Spatial distribution maps of IWQI (a), EC (b), SAR (c), and TH (d) in groundwater of Faridpur District, central Bangladesh

On the other hand, EC demonstrated an increasing trend from the southwest to the northeast direction in the study area (Fig. 9b). The higher values of EC were found in the northern portion. Major Padma River system might have influenced the point sources of EC in groundwater. The spatial map of SAR exhibited higher values in the central and southern part, but opposite in northern part of the study area (Fig. 9c). On the contrary, the spatial map of TH values revealed a complex spatial variability and pattern in different directions (Fig. 9d). It shows a decreasing trend from the Southwest toward the center part and an increasing trend from center toward the northeast part of the study area. Moderate spatial dependence has found in the TH values based on semivariogram studies. The higher TH values in the study area may be linked to excess use of lime on land and its transition through hydraulic connection of groundwater with river water. Weathering of limestone, sedimentary rock, and Ca-bearing minerals may also cause higher value of TH. This finding is in good agreement with the result of Bahar and Reza (2010), who conducted the groundwater quality study in southeastern Bangladesh.

4 Conclusion

Several water quality indices and geostatistical modeling were utilized to explore the suitability of groundwater for irrigational uses and for spatial mapping of water quality in Faridpur District (central Bangladesh). The order of abundance of cations in studied groundwater samples were Ca2+ > Na+ > Mg2+ > K+, and major anions were HCO3  > Cl > SO4 2−. Based on IWQI, it was observed that ~ 70% of the samples belonged to high suitability water type, whereas 30% exhibited low suitability type for irrigational uses. Results of EC, Na%, and SAR inferred that majority of the groundwater samples belonged to “excellent to good” classes for irrigation uses. Most of all the groundwater samples were classified as safe for irrigation based on RSBC, TH, KR, and MAR. Wilcox diagram-aided classification of water suggested that groundwater in Faridpur region were permissible for agricultural uses. Similar result was inferred by the total ionic content vs.
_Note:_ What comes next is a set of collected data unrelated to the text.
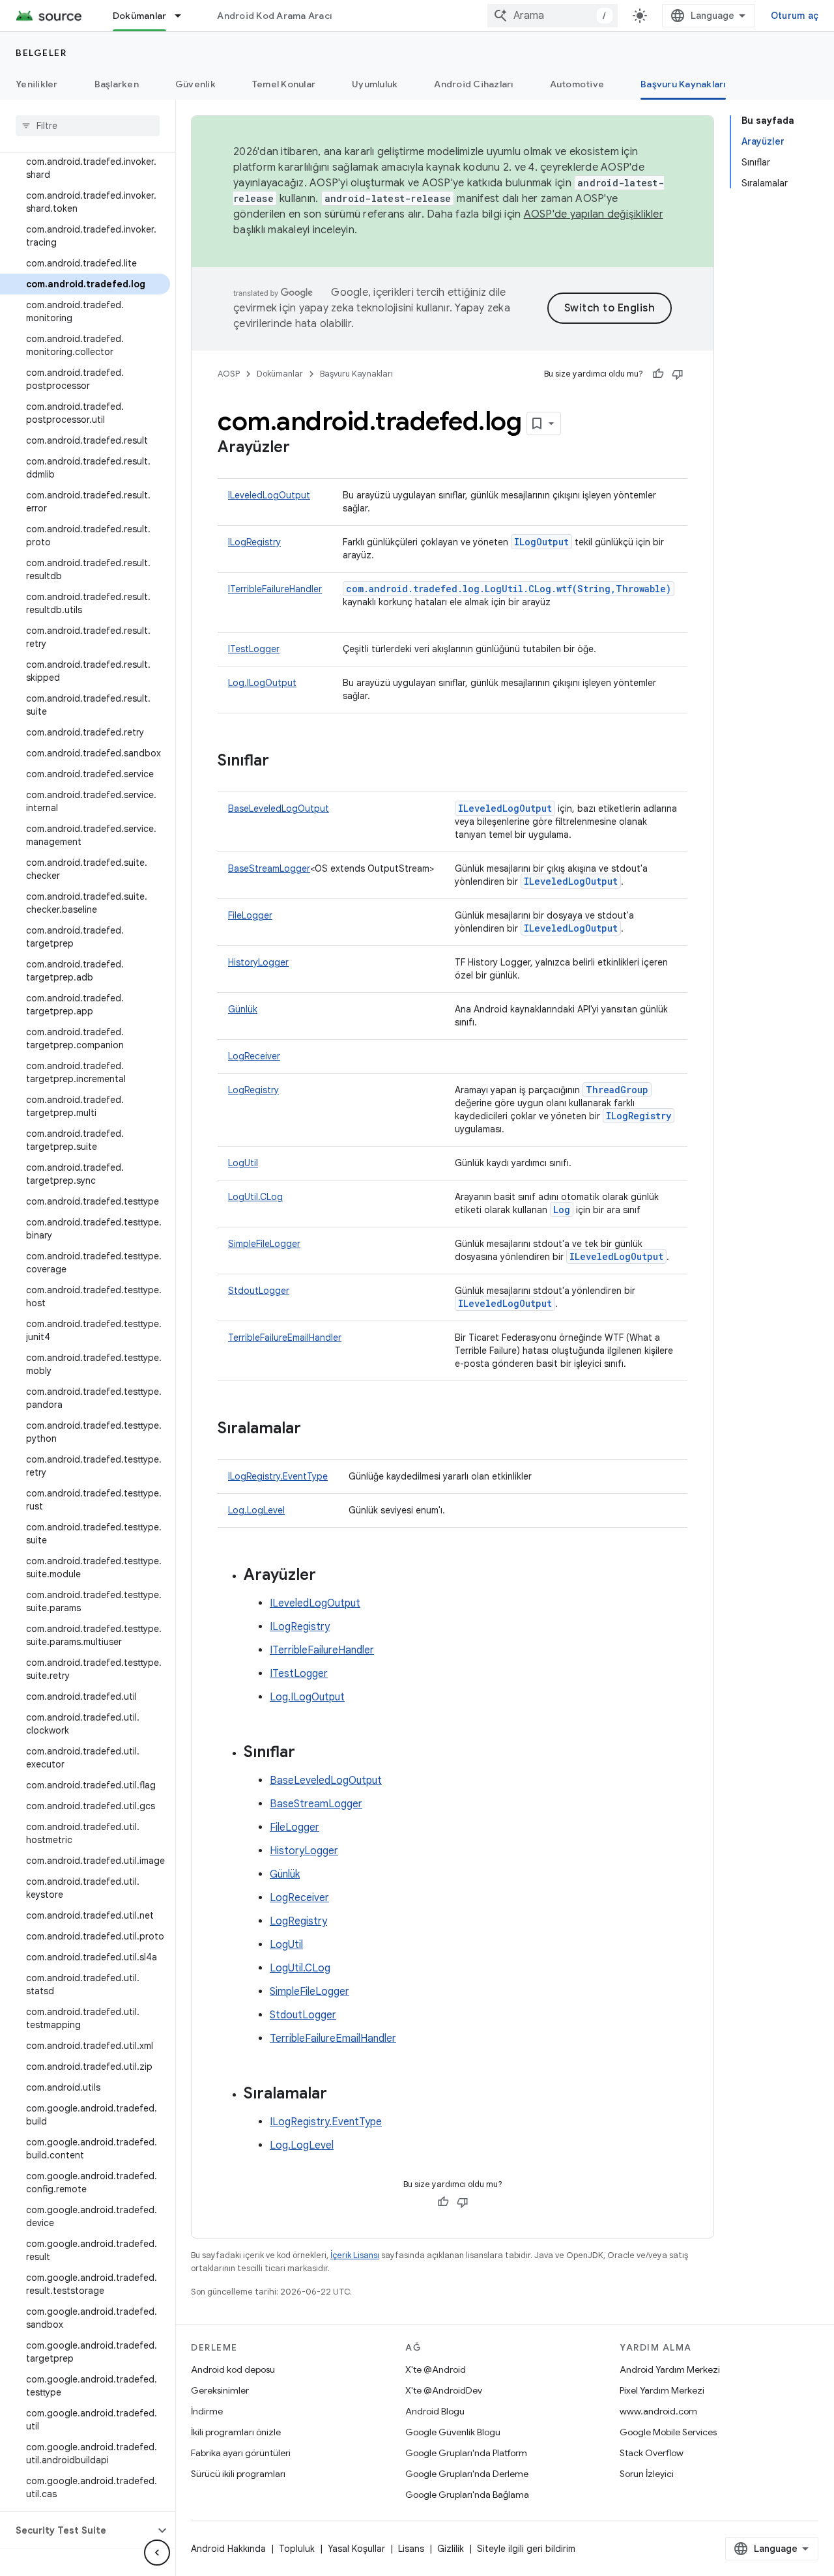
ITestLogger (254, 649)
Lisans (411, 2548)
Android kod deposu (233, 2369)
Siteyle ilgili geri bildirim (526, 2548)
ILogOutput (541, 542)
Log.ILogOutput (262, 683)
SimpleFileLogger (264, 1244)
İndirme (207, 2411)
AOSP (229, 373)
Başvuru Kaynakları (683, 84)
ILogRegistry (254, 542)
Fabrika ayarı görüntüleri (241, 2453)
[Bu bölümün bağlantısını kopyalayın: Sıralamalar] (314, 1429)
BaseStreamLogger (269, 868)
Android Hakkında (228, 2548)
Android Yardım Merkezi (670, 2369)
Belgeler (41, 53)
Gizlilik (450, 2548)
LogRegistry (253, 1090)
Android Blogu (435, 2411)
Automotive (577, 84)
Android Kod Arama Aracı (274, 15)
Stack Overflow (651, 2453)
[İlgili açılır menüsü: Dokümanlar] (183, 15)
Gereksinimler (220, 2390)
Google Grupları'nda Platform (466, 2453)
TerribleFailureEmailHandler (284, 1337)
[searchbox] (88, 125)
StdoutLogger (258, 1290)
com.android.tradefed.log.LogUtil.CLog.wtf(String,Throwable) (508, 588)
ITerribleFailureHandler (275, 589)
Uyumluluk (374, 84)
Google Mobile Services (668, 2432)
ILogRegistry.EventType (278, 1476)
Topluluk (297, 2548)
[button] (77, 2530)
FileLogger (250, 915)
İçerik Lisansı (354, 2255)
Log (561, 1209)
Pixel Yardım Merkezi (662, 2390)
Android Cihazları (473, 84)
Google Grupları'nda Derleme (466, 2474)
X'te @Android (435, 2369)
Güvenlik (195, 84)
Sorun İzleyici (647, 2474)
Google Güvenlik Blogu (452, 2432)
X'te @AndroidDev (443, 2390)
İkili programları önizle (236, 2432)
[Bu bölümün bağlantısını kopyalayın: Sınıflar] (282, 761)
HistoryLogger (258, 962)
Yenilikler (37, 84)
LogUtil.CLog (255, 1197)
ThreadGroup (617, 1089)
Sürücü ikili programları (238, 2474)
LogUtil (243, 1163)
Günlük (242, 1009)
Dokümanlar (140, 15)
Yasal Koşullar (356, 2548)
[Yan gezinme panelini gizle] (157, 2553)
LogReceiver (254, 1056)
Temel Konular (283, 84)
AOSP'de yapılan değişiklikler (593, 214)
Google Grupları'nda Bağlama (467, 2494)
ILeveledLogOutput (269, 495)
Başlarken (116, 84)
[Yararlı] (658, 374)
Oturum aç (794, 15)
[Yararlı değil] (677, 374)
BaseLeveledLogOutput (278, 808)
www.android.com (658, 2411)
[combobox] (552, 15)
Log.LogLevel (256, 1510)
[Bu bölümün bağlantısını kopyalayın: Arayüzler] (303, 448)
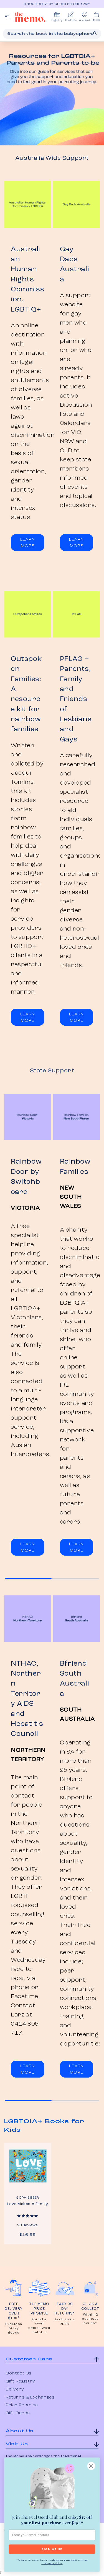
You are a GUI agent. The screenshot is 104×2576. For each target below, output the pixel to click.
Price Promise (22, 2405)
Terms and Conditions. (52, 2563)
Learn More (27, 542)
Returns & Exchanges (30, 2397)
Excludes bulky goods (13, 2328)
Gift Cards (18, 2413)
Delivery (15, 2389)
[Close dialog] (91, 2466)
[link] (52, 2487)
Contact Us (19, 2373)
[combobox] (52, 34)
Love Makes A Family (27, 2204)
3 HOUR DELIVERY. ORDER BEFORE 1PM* (53, 4)
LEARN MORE (27, 1547)
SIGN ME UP (52, 2549)
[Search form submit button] (95, 33)
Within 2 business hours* (90, 2319)
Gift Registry (20, 2381)
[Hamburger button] (7, 17)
PI plot, wherein all the samples were belonged to class I water type (i.e., > 75% of maximum permeability). The results of PCA among the major anions, cations, pH, EC, and TDS identified three PC explaining 87.41% of the total variance. Dissolution of calcite minerals, leaching of silicate sediments, and ion exchange mechanism were identified as probable causes for clustering the data into three PC. The spatial analysis of IWQI identified high suitability groundwater in the northern side, while the low suitability water in the central and southern parts of Faridpur region. This may be attributed to the gradients of domestic sewage discharges, and agricultural activates from northern to south side of Faridpur district. Since the IWQI map showed the spatial distribution of groundwater quality in the Faridpur region, decision makers can easily find most appropriate locations for drilling wells in order to extract suitable irrigation water to maintain existing soil productivity with the benefit of high crop yield.